What is not there is not Islam. The Quran says that even the Prophet
had not the authority to make any change; the Prophet himself says in the Quran, ‘I
am not authorized to make any changes.’
“Some
people accept authorities other than the Quran. They accept
the Traditions of the Prophet, which I call history. Then there is fiqa [jurisprudence].
Some jurists, about 1,000 years back, constituted certain laws. They are man-made laws,
and the state enforced them at that time as the laws of government. They are not Quranic. Whatever in those laws is according to the Quran we can accept as
Islamic because they are according to the Quran. If a non-Muslim state makes
a law which is according to the Quran, we will say, ‘That law is according to the
Quran.’ If a Muslim state makes a law which is against the Quran, we will not accept
it as Islamic.
“No
state in the world accepts the Quran as the final and only authority: they all
accept these jurists’ laws, fiqa, or the Traditions attributed to the Holy Prophet
– history!
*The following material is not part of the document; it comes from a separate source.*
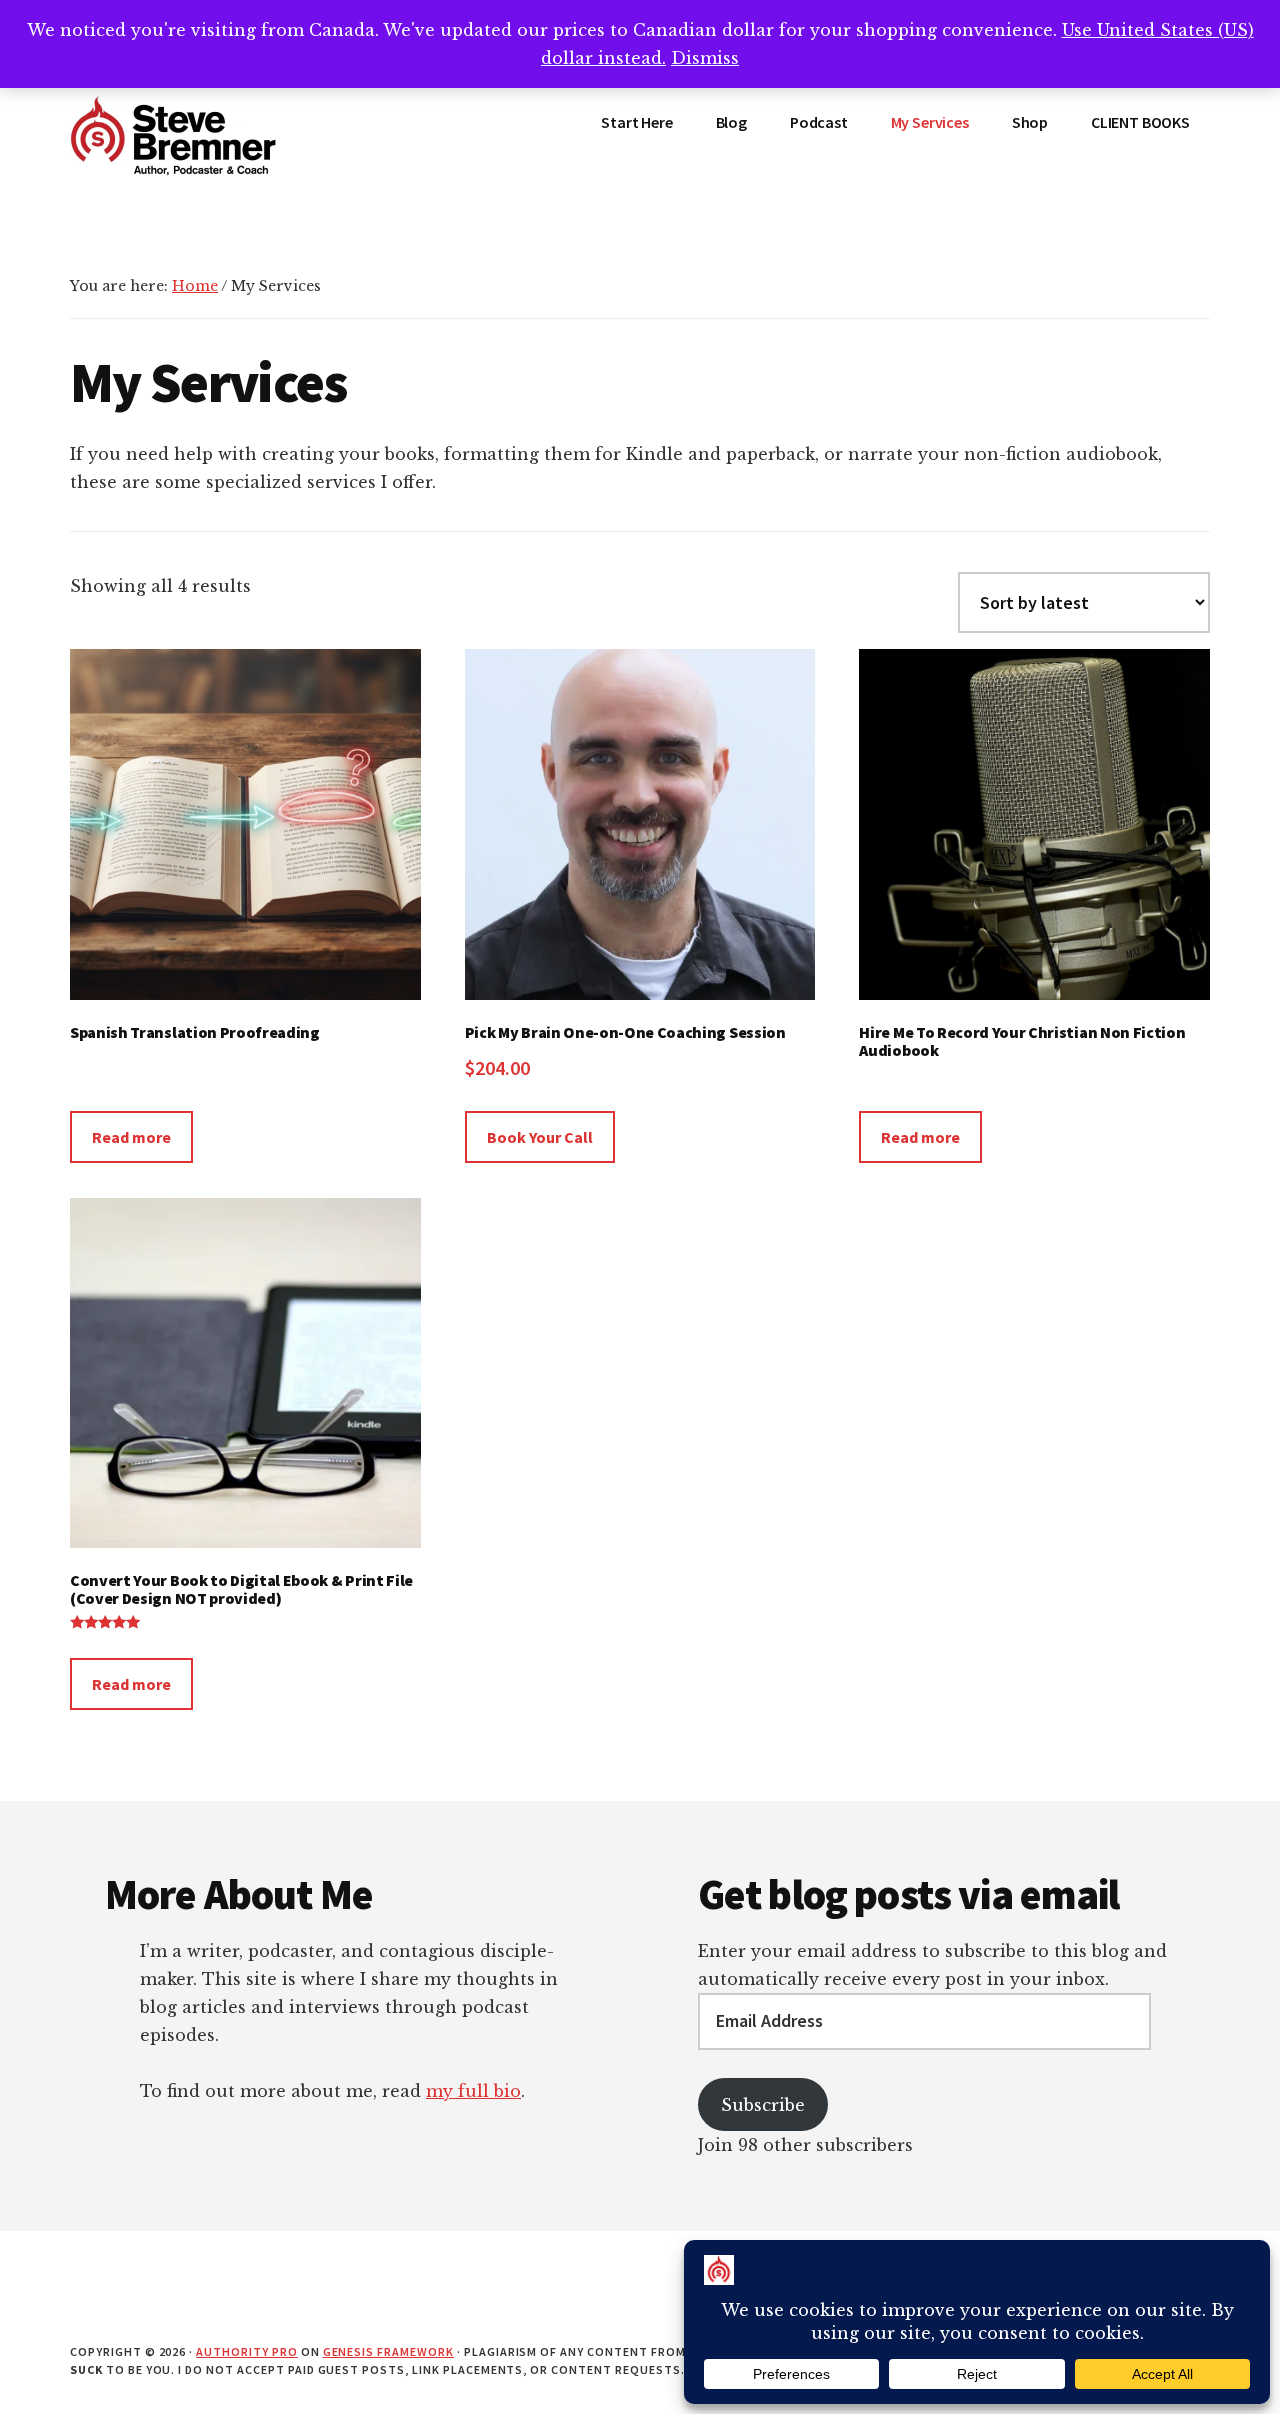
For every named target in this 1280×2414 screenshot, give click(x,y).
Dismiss (705, 58)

Yet it is possible to have an Islamic state. The
Quran is there. Unchanged, immutable, in the same form in which, according to our belief,
it was revealed by God, given by the Prophet to the people. Not a single comma therein has
been changed.
“The
Quran has definitely given the punishment for zinnah [illegal sexual intercourse]: only
stripes [lashes]. It is clearly given. Rajim is not Quranic.
“When
the government enforced this law of rajim, it did not say there was any secularism in it.
It says secularism is against Islam. For everything, they say ‘It is Islamic.’
“Since
the majority of people in Pakistan accept these laws [fiqa] as Islamic, the government
says they should be accepted as Islamic. The court has said it is
not a question of majority or minority. Even if one Muslim proves this is against
the Quran, it becomes against the Quran. Those who challenged this law in the Shariat
court have proved it is against the Quran. That is why the law must be repealed.
“A state can be called Islamic only if it acts according to
the Quran. If some higher court says that laws accepted by the majority of the people in
this country are Islamic laws, then does this law promulgated by the government become
Islamic? If the appeal is successful it will become the law of the
land. But it will not be an Islamic law.”
Nobody has
yet been stoned to death in Pakistan, though there have been floggings aplenty, and
President Zia hints that it will never come to that. But as the ageing, ailing Parwez
points out, “That is strange, because if this is an Islamic state and these are
Islamic laws, they must be enforced – whatever the consequences.”
… A
quotation by Hazrat Ali, the Fourth Caliph, son-in-law of the Holy Prophet, it said:
An
unIslamic government may last awhile, but tyranny cannot endure.